Don't stop your kids from gorging on those hot dogs and salami, for an Aussie nutritionist has rubbished claims suggesting that eating cured and processed meat might put children at a greater risk of leukemia.
In an earlier study, scientists claimed that children who ate cured meat or fish regularly were 74 per cent more likely to develop leukemia.
And those who ate vegetables and soy-based foods regularly were 50 per cent less likely than their meat-eating counterparts to develop the disease.
But, the study did not take into account a detailed examination of why the foods caused the higher incidence of cancer.
Thus, Australian researchers have questioned the findings, claiming eating cured meat and fish might not be harmful at all.
"It's a very small sample size to be making these kinds of associations between diet and cancer risk," The Sydney Morning Herald quoted Kathy Chapman, nutritionist, the Cancer Council NSW.
She added: "Normally when we look at a study like this you would be looking at 20,000 participants.

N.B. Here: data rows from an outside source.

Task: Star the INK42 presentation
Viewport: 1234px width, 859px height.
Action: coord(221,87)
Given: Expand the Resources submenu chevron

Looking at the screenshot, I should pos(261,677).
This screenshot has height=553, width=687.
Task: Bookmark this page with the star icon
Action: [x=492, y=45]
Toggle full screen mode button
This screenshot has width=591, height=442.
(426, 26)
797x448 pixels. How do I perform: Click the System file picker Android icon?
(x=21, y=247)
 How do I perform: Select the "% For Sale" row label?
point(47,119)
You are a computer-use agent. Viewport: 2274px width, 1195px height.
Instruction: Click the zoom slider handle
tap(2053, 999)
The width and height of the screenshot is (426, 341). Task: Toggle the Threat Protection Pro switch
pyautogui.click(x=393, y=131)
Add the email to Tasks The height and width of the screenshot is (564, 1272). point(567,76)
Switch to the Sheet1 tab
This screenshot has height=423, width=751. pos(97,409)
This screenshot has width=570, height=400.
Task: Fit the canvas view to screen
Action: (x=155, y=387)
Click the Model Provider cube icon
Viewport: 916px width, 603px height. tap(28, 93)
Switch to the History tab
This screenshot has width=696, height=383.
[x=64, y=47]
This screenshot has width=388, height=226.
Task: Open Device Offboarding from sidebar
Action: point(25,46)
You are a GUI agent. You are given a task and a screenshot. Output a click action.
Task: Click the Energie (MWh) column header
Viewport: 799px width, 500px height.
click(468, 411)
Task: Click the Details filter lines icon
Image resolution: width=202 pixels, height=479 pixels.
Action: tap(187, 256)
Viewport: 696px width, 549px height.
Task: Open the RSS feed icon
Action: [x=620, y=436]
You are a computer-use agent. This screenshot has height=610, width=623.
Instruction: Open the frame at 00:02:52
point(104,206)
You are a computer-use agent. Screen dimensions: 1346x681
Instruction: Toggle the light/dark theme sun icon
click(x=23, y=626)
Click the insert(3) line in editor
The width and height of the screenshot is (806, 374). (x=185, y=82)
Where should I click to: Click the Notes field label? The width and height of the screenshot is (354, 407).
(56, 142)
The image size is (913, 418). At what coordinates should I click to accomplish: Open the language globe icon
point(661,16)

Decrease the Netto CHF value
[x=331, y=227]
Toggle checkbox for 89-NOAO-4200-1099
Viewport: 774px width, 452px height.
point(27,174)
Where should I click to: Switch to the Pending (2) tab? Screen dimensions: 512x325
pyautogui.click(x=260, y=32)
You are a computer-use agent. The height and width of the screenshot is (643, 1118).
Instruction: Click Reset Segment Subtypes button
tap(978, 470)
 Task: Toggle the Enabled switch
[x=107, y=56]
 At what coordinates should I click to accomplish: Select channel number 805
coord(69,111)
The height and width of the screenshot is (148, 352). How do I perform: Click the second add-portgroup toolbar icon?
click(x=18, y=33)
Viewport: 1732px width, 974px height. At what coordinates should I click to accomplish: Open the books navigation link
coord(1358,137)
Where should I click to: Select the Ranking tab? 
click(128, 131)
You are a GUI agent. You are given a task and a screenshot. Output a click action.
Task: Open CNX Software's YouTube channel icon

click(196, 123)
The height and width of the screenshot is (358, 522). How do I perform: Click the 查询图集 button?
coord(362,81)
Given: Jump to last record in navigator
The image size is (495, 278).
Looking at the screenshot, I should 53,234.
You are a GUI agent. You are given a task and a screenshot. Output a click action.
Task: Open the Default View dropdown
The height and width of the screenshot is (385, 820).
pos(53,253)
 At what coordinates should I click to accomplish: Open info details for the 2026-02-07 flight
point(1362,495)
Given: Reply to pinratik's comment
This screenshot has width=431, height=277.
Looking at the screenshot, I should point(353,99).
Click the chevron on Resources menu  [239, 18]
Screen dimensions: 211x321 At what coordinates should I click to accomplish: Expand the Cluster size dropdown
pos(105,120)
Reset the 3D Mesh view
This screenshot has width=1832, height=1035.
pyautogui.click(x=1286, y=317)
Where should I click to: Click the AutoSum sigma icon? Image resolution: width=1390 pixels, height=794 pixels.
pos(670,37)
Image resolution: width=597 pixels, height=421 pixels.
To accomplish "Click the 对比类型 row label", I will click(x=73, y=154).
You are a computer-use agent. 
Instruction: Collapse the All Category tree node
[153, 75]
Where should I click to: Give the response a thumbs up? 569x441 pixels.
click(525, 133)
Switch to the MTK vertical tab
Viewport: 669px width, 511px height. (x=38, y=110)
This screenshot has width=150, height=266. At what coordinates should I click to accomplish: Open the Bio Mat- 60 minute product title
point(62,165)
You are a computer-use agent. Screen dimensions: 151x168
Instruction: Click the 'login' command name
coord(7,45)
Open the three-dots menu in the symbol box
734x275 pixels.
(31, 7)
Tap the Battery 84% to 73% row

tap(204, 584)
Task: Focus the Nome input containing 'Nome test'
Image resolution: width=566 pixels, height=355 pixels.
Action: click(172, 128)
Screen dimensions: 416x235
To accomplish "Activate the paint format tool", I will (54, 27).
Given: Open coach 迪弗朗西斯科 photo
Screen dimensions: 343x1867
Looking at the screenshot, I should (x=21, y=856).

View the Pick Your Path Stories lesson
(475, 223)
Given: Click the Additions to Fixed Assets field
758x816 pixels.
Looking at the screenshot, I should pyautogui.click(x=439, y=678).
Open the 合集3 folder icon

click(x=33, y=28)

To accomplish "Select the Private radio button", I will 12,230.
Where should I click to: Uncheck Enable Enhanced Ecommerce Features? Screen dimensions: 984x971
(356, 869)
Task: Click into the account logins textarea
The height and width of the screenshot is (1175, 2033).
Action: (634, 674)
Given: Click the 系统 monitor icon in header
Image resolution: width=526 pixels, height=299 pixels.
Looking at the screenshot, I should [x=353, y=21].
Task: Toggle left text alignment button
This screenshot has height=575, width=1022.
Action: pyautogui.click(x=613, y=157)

"Also, the best type of studies are those which follow people up over time rather than asking them what they did in the past. I don't think it's time for parents to be panicking if their kids have been tucking into the hot dogs over the school holidays."
Thus, the authors have admitted that their research is not definitive, but have still advised that children not eat large amounts of cured meat and fish.
The study is published in the online journal BMC Cancer.